Reproduce the lines from the line with "Task: Click the green status dot indicator" up to and including the line with "Sort the list", character for character.

::: DATA ENTRIES

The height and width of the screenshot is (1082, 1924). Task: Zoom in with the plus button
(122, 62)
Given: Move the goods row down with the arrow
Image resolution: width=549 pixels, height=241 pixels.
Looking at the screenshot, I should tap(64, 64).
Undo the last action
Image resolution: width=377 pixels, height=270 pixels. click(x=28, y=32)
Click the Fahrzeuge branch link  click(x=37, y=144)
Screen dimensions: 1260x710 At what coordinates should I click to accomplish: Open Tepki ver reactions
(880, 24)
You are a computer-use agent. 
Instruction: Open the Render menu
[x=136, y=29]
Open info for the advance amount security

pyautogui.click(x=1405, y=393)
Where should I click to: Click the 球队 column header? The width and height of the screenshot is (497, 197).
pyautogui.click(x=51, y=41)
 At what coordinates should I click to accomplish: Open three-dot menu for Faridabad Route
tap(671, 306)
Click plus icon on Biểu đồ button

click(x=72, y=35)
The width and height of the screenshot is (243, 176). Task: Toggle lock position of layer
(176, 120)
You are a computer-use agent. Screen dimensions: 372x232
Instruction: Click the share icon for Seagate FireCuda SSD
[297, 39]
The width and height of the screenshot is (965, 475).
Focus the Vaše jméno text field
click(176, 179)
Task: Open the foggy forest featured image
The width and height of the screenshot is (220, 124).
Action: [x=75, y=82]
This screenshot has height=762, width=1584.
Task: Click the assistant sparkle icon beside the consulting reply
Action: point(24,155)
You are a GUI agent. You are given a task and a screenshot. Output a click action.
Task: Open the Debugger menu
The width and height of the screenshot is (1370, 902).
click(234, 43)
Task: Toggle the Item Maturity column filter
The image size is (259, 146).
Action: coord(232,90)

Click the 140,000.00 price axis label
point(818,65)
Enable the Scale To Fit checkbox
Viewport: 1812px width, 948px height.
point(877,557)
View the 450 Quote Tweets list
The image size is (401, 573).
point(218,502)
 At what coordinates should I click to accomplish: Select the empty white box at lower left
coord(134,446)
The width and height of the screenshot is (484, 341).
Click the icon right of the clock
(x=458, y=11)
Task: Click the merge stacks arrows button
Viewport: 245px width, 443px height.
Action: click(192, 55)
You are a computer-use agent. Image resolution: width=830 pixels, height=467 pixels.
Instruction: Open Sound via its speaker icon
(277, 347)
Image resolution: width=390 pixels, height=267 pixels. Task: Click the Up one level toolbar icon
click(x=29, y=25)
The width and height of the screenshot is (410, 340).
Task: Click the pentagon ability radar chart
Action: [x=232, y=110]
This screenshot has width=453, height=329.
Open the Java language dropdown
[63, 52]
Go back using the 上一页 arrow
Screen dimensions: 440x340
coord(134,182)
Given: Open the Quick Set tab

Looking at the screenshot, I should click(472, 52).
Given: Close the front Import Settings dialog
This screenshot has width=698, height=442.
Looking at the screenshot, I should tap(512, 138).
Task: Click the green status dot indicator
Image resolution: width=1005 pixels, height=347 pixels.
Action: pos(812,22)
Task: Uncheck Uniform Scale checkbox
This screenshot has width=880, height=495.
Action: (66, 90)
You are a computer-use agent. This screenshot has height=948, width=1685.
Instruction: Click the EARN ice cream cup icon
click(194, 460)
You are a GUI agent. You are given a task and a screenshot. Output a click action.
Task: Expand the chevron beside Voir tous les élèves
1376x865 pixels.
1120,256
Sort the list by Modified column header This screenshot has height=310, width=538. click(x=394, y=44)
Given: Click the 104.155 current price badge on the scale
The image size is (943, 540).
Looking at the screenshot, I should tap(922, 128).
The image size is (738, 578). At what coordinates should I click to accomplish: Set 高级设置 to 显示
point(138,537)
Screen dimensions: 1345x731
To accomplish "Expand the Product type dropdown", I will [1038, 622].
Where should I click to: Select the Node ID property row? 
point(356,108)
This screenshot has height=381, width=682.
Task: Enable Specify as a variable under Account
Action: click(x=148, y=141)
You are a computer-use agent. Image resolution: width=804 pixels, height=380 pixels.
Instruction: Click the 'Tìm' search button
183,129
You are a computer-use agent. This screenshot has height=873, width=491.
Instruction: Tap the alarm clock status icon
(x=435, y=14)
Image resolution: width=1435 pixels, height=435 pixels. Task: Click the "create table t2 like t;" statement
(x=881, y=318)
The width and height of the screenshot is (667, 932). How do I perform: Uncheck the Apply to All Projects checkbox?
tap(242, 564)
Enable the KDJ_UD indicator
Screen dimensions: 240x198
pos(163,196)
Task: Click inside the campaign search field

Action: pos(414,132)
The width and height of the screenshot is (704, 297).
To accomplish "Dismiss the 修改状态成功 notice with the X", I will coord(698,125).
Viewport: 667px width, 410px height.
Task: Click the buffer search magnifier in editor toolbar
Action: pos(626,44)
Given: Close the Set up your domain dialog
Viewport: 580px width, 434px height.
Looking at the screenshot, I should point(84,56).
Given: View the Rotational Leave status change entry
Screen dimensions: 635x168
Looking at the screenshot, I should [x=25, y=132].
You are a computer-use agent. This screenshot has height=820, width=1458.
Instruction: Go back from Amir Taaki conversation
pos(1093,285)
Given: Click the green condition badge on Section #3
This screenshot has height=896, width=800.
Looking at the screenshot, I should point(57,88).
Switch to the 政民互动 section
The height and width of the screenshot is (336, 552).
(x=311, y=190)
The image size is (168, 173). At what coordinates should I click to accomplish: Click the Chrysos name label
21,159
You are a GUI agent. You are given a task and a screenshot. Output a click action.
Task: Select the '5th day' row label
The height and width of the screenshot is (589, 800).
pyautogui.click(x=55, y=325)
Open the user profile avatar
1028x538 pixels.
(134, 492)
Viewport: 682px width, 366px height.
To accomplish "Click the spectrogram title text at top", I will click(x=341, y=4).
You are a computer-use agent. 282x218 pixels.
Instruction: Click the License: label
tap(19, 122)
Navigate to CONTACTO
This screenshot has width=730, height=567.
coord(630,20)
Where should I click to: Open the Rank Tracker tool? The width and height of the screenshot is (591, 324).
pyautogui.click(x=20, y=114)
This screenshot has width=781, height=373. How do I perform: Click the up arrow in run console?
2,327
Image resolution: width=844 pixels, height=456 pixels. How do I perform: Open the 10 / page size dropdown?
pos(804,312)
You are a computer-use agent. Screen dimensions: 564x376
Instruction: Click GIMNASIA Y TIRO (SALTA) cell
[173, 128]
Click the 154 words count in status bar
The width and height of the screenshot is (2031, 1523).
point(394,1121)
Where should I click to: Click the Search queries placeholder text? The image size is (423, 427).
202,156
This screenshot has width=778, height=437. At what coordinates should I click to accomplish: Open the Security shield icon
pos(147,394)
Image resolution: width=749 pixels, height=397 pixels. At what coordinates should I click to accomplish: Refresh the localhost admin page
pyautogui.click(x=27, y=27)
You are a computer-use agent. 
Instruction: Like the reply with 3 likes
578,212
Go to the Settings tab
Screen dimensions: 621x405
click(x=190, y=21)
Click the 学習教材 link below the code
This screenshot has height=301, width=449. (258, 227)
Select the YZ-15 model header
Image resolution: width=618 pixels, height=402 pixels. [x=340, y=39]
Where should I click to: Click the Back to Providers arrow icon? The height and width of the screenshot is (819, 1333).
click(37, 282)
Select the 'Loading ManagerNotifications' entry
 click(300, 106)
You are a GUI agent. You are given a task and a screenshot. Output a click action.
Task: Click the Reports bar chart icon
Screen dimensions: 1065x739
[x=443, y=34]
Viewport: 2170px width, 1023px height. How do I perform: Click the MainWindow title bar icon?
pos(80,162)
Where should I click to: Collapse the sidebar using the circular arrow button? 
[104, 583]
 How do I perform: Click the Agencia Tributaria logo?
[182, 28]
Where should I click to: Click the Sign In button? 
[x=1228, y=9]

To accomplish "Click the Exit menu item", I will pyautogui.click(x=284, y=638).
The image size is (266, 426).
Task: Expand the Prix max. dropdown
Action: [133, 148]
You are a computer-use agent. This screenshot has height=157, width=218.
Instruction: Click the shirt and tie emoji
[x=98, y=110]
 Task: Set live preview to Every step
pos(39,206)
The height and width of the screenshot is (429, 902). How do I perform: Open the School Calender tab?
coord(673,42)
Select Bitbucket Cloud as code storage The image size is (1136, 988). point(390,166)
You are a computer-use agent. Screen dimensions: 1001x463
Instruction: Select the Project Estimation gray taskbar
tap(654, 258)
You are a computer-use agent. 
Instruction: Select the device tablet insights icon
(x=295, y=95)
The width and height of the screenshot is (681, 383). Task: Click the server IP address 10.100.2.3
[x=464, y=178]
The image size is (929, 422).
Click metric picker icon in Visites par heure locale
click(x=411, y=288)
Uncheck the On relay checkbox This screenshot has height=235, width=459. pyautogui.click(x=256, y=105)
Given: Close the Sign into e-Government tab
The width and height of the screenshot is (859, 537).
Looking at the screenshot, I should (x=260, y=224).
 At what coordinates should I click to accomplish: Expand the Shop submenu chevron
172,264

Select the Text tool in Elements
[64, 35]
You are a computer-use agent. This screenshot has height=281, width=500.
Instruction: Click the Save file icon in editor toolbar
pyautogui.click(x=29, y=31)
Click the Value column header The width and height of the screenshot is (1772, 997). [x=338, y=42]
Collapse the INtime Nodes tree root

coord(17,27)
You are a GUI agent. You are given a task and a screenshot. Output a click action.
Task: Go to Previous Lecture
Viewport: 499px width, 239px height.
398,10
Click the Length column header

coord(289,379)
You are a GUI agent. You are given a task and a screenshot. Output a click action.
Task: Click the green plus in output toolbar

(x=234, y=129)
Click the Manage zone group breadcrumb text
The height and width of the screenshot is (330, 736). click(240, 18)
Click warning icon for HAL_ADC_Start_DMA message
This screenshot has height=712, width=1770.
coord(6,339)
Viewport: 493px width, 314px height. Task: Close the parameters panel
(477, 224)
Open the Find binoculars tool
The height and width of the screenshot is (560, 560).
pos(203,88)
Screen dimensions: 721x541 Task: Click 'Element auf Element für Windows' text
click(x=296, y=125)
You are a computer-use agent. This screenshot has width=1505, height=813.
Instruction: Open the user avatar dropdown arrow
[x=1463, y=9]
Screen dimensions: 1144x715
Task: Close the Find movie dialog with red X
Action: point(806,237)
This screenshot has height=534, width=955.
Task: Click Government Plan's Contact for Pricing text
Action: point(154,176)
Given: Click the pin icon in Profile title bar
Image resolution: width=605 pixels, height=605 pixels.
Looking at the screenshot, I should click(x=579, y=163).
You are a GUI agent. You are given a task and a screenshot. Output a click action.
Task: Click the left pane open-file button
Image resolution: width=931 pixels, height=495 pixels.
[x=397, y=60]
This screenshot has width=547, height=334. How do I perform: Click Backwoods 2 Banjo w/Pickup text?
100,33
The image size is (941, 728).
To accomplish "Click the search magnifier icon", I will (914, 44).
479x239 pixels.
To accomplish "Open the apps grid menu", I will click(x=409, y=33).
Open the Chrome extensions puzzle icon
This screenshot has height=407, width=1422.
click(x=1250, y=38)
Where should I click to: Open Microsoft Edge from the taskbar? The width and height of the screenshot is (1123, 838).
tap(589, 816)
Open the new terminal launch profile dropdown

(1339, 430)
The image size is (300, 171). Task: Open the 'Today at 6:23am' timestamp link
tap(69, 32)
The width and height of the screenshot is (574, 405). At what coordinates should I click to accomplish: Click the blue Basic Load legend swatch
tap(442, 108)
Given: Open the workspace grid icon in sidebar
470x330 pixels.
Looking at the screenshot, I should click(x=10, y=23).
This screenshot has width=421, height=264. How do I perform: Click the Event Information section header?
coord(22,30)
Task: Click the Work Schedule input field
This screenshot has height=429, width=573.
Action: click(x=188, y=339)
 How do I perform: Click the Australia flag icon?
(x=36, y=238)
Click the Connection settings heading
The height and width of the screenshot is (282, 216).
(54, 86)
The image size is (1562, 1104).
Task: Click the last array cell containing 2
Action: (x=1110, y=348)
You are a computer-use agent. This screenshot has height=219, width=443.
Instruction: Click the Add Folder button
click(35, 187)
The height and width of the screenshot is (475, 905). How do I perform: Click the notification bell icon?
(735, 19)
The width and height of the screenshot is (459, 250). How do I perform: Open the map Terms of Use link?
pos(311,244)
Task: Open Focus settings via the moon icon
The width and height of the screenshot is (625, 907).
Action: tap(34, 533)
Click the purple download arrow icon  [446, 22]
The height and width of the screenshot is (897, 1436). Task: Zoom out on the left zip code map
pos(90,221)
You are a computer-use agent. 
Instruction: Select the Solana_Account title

::::::

[EXERCISE RESULT]
Task: Click the green status dot indicator
Image resolution: width=1005 pixels, height=347 pixels.
Action: pos(812,22)
Task: Uncheck Uniform Scale checkbox
This screenshot has width=880, height=495.
Action: (66, 90)
You are a computer-use agent. This screenshot has height=948, width=1685.
Instruction: Click the EARN ice cream cup icon
click(194, 460)
You are a GUI agent. You are given a task and a screenshot. Output a click action.
Task: Expand the chevron beside Voir tous les élèves
1376x865 pixels.
1120,256
Sort the list by Modified column header This screenshot has height=310, width=538. click(x=394, y=44)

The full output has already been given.